Mark Hudson on Europe and the End of Medieval Japan

You are best known for your work on the archaeology of Japan, dealing with much earlier periods. What made you want to write about the sixteenth and seventeenth centuries?

Japan is still too often seen as a nation apart, its history explained by insularity and isolation. Throughout my career I have been critical of that approach. Over the past few years I have published several articles on globalisation in early Japan, focusing especially on the Late Neolithic and Bronze Age. A common narrative has been to accept that Japan was more or less open to the outside at certain periods, but that the overall impact of that exchange never managed to override an essential kernel of Japanese-ness. That has certainly been the dominant approach to the ‘Christian Century’ period explored in Europe and the End of Medieval Japan.

The first chapter contains quite a long discussion of the historiography.
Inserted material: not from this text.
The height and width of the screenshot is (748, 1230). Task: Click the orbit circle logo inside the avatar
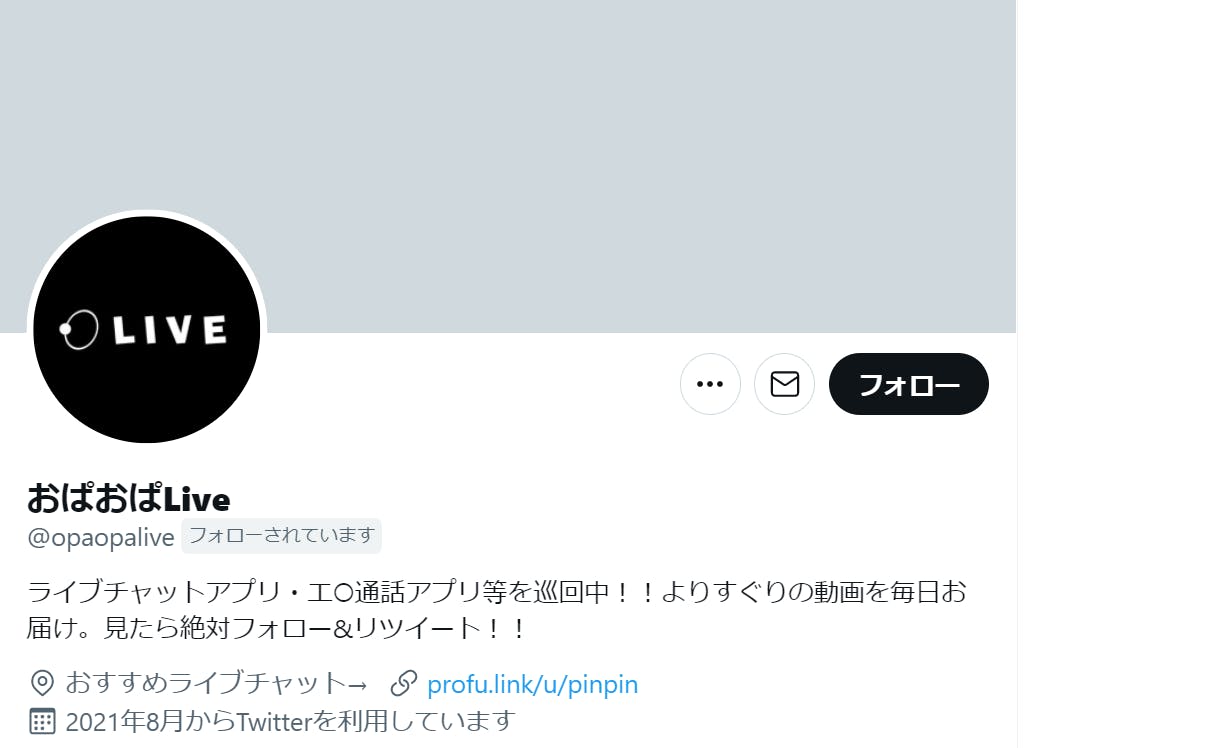pyautogui.click(x=79, y=329)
That is obviously something that you find interesting.

Yes, I wanted to understand the particular ways in which the early contact between Europe and Japan has come to be portrayed by historians. The issue of modernity is key here. How did Japan manage to be the first nation in Asia to adopt industrial modernity? In the book I argue that the Iberian impact has been played down as a Catholic and therefore essentially anti-modern encounter. This is then contrasted with the ‘authentic’ opening of Japan by a Protestant United States in the late nineteenth century. As I began my reading for the book, I was fascinated by how the ‘Black Legend’ of an anti-modern Iberia still constrains our understanding of early modern Japan.

Were you influenced by the recent TV series Shōgun?
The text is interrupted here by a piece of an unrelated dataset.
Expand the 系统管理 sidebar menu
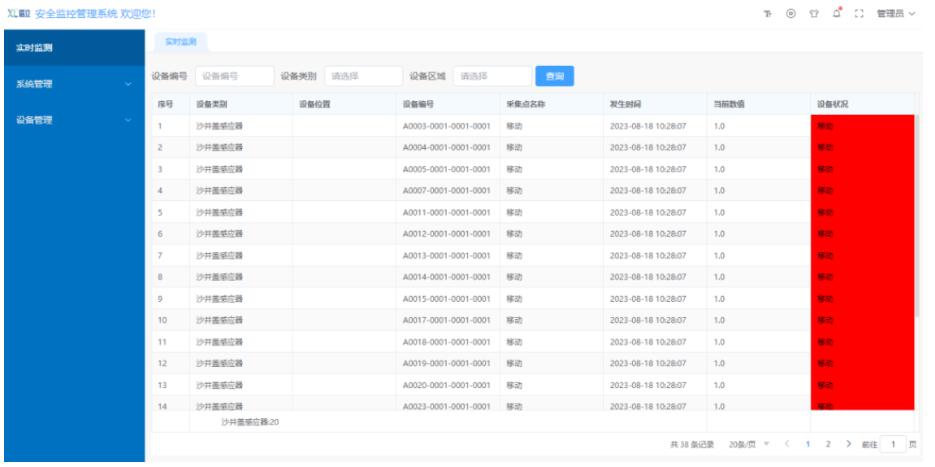The image size is (935, 467). point(72,84)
Actually no! I have seen clips but not yet the whole programme. I did watch the first TV series in 1980 and read Clavell’s novel around that time. Looking back, I suppose this had some influence on my decision to study Japan at university—against the objections of my deputy headmaster who thought Oriental Studies (as it was then known) could only lead to a career in missionary work!
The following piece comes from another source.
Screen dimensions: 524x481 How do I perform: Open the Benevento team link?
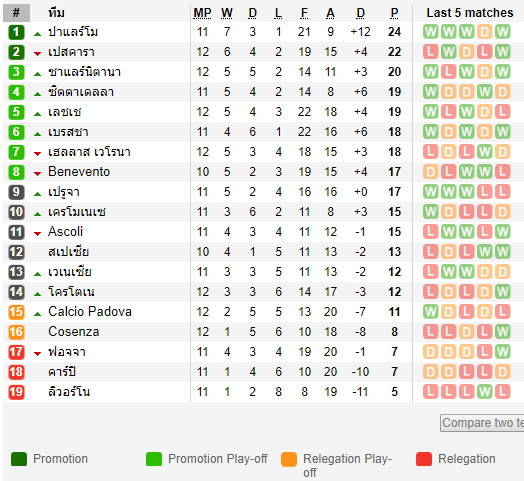click(x=79, y=172)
How did you approach Christianity as a religion?

I wanted to get away from the idea that religion in Japan is somehow a separate category of human behaviour than that found elsewhere. As I discuss in the book, many Japanese historians have concluded that Japan was so exceptional and different to Europe that it was not Christianity that gained so many converts in the late sixteenth century, but a completely new religion they term Kirishitan. That word is itself derived from the Portuguese, but the basic argument is that Japan didn’t have ‘proper’ Christianity like in Europe because it was mixed with local folk beliefs. When we look at Europe in the sixteenth century, however, we find a wide variety of folk practices that are rarely mentioned by Japanese historians. Christianity eventually came to be seen as a political threat by the shōgun, but there is also a sense in which the whole idea of syncretism between European and Japanese religious practices is regarded as disturbing because the folk has been imagined as an index of authentic Japanese identity. 

The book contains quite a bit of archaeology, some of it from your own work.

Archaeological study of early modern Christian sites and artefacts began in Japan over a century ago but is poorly known in English. Research on burials is especially interesting because it shows the continuing strength of Christian beliefs even after the religion was persecuted and banned. In the book I was also able to bring in the work on treponemal disease we did during my excavations at the Nagabaka site on Miyako Island in the southern Ryukyus. Given recent historical interest in material culture, this is an area with great potential for further work. 

How do you plan to connect this book to your future research?

The ‘global’ status of premodern Japan remains one of my key interests. Medievalists have become more and more concerned with the ‘Global Middle Ages’. At the same time, Bronze Age specialists have been talking about Bronze Age globalisation or ‘bronsisation’. In my future research I hope to explore differences and similarities between these two periods.